(THE TASK):
Give the lines of the data below as a JSON list of strings, one string per line, leaving out blank lines. Begin at the line that contains "At what coordinates should I click to accomplish: Switch" and stop after the line that contains "Looking at the screenshot, I should tap(563, 281).".

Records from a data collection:
··········
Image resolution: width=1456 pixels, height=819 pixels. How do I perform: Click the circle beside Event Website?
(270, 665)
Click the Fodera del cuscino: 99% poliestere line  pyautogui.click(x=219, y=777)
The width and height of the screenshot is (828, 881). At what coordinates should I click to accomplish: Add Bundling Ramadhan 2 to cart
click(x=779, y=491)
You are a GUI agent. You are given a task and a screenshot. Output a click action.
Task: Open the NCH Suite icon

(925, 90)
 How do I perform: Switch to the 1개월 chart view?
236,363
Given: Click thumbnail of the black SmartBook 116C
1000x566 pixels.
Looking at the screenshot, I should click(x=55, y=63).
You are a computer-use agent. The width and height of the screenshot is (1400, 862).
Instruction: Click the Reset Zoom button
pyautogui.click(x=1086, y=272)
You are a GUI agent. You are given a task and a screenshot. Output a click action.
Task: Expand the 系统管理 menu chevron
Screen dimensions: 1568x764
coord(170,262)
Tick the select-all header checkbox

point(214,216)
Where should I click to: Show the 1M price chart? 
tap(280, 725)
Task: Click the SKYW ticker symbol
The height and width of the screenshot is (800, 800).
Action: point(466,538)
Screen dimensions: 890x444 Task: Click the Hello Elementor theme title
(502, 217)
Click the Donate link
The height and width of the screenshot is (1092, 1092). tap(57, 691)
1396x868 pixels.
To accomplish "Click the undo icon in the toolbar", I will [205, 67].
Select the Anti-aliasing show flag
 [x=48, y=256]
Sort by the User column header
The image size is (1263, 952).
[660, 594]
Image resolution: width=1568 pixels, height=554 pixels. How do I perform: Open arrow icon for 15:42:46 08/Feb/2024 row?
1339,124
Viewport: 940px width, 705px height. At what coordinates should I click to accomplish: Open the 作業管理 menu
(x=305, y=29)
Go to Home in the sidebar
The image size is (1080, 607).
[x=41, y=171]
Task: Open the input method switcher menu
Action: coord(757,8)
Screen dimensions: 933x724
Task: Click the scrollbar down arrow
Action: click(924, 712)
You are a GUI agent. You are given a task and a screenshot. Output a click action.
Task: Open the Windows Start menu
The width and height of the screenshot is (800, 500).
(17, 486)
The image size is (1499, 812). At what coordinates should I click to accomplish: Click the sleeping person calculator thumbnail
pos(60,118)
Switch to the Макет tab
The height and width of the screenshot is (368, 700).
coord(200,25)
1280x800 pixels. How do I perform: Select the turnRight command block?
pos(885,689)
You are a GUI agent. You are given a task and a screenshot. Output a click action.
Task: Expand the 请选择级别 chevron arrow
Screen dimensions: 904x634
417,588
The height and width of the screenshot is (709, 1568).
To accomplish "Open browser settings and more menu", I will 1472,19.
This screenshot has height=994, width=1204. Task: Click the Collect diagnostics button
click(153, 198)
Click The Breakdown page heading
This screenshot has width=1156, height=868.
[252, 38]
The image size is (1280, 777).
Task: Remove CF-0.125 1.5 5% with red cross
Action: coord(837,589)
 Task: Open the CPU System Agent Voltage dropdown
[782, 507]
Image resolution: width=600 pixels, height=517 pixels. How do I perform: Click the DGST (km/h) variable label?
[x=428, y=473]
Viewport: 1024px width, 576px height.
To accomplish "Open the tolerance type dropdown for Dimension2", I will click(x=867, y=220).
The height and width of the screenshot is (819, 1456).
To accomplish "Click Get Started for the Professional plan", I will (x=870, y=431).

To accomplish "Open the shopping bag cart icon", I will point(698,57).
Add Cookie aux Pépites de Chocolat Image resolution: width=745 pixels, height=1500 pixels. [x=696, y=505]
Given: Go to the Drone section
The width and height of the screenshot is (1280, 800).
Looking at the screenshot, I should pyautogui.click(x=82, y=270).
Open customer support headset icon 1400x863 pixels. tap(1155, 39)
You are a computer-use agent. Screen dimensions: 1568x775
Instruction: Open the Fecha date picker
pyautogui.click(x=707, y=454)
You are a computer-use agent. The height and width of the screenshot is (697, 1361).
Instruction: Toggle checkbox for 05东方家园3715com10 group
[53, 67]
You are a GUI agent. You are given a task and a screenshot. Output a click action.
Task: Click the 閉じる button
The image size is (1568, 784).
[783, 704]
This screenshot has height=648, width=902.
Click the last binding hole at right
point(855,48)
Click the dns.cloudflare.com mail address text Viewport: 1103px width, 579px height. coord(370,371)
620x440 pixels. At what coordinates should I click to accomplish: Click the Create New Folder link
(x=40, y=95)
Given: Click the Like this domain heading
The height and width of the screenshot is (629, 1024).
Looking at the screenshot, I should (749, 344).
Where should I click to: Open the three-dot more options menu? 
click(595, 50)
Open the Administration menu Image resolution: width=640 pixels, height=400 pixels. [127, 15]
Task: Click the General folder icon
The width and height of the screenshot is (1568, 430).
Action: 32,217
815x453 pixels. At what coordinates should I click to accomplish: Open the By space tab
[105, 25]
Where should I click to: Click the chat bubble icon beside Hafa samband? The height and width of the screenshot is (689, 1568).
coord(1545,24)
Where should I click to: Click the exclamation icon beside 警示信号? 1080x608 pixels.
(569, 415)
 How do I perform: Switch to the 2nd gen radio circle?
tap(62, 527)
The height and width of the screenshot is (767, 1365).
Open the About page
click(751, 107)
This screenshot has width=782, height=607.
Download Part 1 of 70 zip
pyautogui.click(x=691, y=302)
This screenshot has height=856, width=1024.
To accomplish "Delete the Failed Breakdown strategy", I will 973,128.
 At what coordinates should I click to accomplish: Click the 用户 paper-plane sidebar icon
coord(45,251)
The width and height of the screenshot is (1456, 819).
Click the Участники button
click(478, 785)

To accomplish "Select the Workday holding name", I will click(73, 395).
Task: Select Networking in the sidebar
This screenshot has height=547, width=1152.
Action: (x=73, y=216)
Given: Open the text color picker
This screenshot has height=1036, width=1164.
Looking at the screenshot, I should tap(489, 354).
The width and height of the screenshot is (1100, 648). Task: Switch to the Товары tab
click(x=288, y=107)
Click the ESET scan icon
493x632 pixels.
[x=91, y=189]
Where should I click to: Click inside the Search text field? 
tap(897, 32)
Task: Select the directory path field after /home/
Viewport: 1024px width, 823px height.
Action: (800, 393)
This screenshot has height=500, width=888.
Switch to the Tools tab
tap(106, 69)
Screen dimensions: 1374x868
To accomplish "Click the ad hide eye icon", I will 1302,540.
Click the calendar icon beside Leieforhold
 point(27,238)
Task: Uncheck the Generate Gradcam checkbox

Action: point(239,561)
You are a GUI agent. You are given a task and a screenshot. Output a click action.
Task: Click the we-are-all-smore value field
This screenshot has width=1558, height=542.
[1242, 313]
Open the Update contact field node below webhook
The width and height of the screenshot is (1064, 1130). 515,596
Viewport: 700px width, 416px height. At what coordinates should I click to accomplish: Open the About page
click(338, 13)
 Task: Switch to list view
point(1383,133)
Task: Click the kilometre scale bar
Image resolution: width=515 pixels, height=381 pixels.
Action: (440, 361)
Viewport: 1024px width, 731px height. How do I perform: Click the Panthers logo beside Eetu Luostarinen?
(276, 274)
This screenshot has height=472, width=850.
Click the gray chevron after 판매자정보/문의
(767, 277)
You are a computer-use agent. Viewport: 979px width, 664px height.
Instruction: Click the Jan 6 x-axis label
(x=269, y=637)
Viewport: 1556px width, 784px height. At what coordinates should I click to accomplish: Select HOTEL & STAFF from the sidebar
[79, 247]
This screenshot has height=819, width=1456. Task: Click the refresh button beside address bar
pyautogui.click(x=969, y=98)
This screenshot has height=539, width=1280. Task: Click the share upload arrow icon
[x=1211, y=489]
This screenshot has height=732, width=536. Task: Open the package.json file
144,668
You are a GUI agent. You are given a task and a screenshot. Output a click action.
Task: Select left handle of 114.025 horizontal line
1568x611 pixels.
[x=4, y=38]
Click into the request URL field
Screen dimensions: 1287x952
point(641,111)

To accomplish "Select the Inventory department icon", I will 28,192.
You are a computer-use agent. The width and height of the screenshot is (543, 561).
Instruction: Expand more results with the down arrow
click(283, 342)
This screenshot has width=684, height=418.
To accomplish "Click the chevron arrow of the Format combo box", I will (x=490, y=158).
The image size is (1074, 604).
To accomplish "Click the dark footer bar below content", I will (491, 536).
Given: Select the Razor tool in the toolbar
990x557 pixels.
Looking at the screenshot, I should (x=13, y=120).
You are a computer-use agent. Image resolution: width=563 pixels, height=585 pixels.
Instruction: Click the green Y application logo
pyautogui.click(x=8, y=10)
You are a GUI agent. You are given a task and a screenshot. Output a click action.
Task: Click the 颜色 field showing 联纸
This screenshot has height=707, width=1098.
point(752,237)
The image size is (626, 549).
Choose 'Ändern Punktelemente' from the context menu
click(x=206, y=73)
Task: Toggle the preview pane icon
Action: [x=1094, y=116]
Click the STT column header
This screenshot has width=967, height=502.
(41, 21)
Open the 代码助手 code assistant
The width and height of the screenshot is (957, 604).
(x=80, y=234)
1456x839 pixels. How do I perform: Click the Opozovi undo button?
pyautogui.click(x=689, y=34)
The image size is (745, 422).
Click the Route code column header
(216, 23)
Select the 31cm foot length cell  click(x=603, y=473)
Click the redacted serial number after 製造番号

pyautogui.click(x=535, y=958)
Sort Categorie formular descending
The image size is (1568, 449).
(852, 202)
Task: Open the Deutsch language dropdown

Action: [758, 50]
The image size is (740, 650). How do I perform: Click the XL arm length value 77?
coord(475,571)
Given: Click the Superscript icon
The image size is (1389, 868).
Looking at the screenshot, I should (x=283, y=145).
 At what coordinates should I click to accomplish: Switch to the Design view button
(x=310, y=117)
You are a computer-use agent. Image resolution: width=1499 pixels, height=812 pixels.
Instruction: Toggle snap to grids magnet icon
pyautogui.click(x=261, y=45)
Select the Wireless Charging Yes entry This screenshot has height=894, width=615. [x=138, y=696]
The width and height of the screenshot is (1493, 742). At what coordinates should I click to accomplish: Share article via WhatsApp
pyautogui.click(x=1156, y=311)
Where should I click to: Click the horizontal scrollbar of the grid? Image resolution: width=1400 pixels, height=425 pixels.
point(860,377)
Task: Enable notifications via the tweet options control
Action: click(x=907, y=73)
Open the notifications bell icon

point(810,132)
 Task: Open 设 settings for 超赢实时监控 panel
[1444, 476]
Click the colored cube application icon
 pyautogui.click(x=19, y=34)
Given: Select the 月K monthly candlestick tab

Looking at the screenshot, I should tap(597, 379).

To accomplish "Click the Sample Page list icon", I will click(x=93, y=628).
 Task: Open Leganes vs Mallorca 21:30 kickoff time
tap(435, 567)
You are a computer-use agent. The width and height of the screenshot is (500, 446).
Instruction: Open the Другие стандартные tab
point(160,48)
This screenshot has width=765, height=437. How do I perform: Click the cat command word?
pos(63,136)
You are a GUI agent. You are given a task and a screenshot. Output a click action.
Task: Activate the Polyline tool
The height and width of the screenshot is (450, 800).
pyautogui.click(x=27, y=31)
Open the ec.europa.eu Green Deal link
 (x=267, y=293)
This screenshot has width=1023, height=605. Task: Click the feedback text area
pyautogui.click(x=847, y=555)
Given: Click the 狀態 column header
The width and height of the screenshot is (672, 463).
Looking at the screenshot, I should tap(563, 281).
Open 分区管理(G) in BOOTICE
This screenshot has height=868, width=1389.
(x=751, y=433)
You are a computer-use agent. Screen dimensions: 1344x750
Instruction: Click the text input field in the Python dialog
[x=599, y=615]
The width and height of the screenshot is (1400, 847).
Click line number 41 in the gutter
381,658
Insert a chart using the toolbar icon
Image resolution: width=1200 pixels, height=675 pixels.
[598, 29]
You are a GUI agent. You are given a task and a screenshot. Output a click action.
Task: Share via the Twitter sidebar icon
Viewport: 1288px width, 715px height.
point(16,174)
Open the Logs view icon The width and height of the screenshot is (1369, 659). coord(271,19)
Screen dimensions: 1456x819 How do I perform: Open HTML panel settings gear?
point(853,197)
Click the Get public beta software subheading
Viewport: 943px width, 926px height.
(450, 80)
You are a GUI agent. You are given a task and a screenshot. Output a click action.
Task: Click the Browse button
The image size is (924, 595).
··········
(TASK OUTPUT):
[
  " At what coordinates should I click to accomplish: Switch to the Design view button",
  "(x=310, y=117)",
  "You are a computer-use agent. Image resolution: width=1499 pixels, height=812 pixels.",
  "Instruction: Toggle snap to grids magnet icon",
  "pyautogui.click(x=261, y=45)",
  "Select the Wireless Charging Yes entry This screenshot has height=894, width=615. [x=138, y=696]",
  "The width and height of the screenshot is (1493, 742). At what coordinates should I click to accomplish: Share article via WhatsApp",
  "pyautogui.click(x=1156, y=311)",
  "Where should I click to: Click the horizontal scrollbar of the grid? Image resolution: width=1400 pixels, height=425 pixels.",
  "point(860,377)",
  "Task: Enable notifications via the tweet options control",
  "Action: click(x=907, y=73)",
  "Open the notifications bell icon",
  "point(810,132)",
  " Task: Open 设 settings for 超赢实时监控 panel",
  "[1444, 476]",
  "Click the colored cube application icon",
  " pyautogui.click(x=19, y=34)",
  "Given: Select the 月K monthly candlestick tab",
  "Looking at the screenshot, I should tap(597, 379).",
  "To accomplish \"Click the Sample Page list icon\", I will click(x=93, y=628).",
  " Task: Open Leganes vs Mallorca 21:30 kickoff time",
  "tap(435, 567)",
  "You are a computer-use agent. The width and height of the screenshot is (500, 446).",
  "Instruction: Open the Другие стандартные tab",
  "point(160,48)",
  "This screenshot has width=765, height=437. How do I perform: Click the cat command word?",
  "pos(63,136)",
  "You are a GUI agent. You are given a task and a screenshot. Output a click action.",
  "Task: Activate the Polyline tool",
  "The height and width of the screenshot is (450, 800).",
  "pyautogui.click(x=27, y=31)",
  "Open the ec.europa.eu Green Deal link",
  " (x=267, y=293)",
  "This screenshot has width=1023, height=605. Task: Click the feedback text area",
  "pyautogui.click(x=847, y=555)",
  "Given: Click the 狀態 column header",
  "The width and height of the screenshot is (672, 463).",
  "Looking at the screenshot, I should tap(563, 281)."
]